Records:
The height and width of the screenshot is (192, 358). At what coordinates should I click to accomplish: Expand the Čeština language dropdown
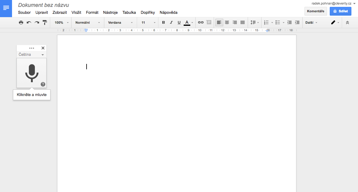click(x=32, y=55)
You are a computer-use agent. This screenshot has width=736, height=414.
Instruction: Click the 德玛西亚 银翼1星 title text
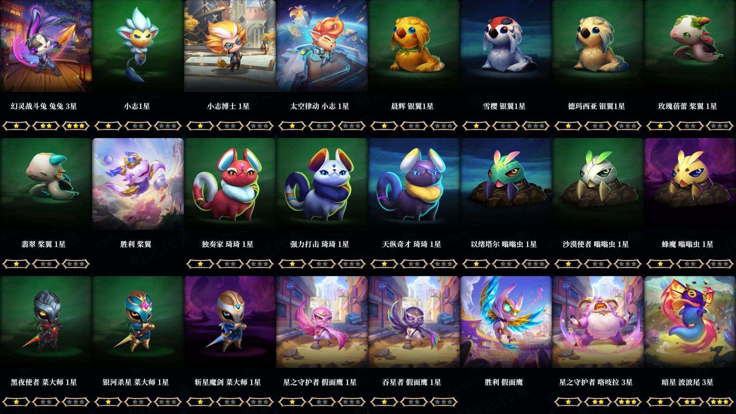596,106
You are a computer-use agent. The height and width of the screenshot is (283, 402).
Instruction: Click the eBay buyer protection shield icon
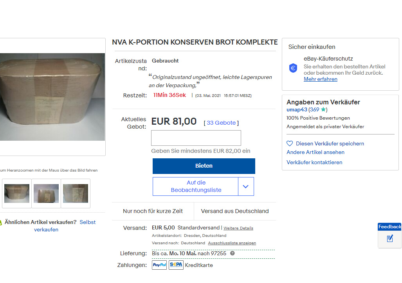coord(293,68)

* * *

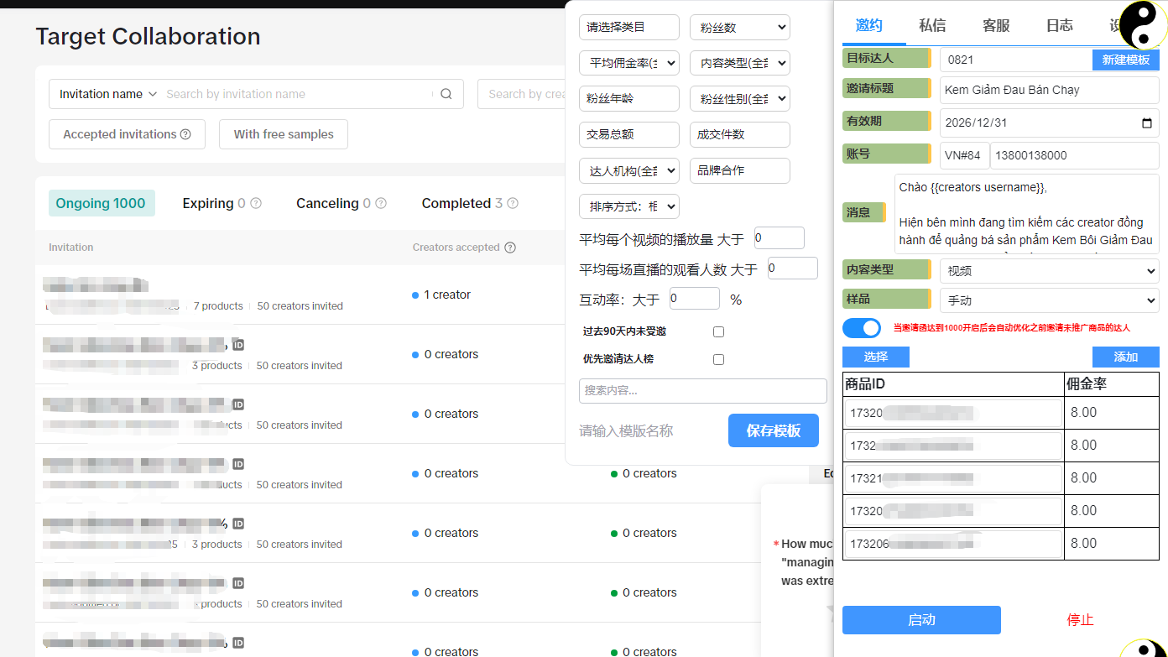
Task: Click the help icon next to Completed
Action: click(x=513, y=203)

...

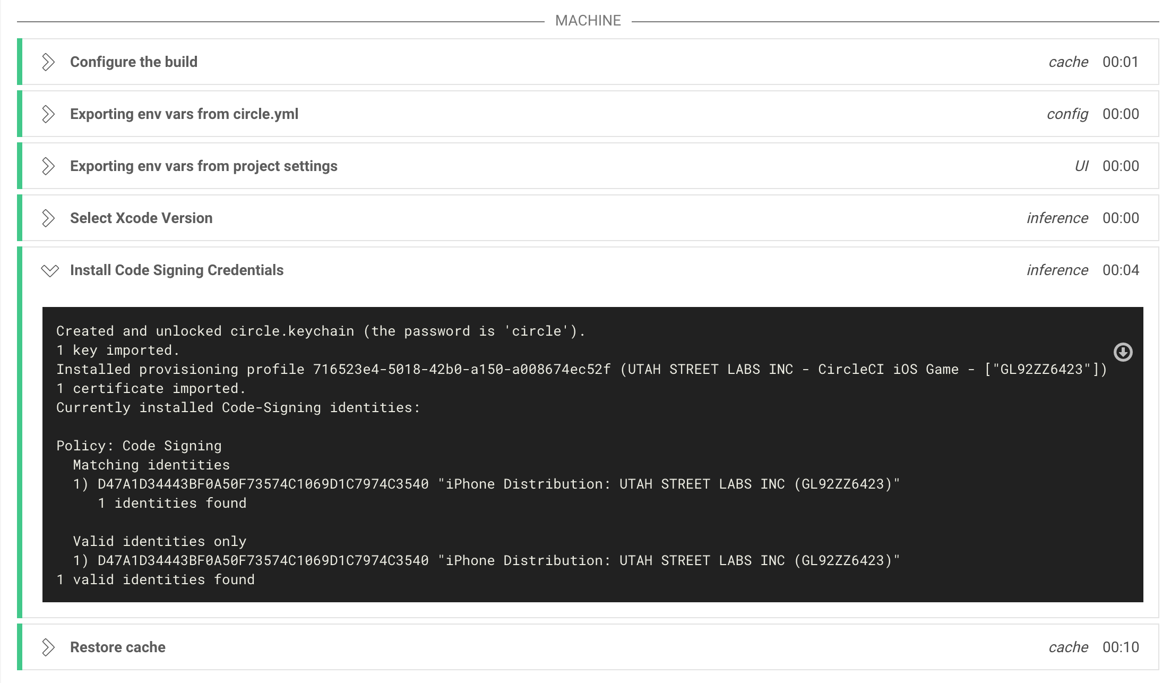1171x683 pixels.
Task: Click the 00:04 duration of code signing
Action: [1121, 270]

What this task involves:
Every line in the records above that contains the word "agent" should be copied out.

Response below:
You are a computer-use agent. This screenshot has width=736, height=414.
You are a computer-use agent. The height and width of the screenshot is (283, 402).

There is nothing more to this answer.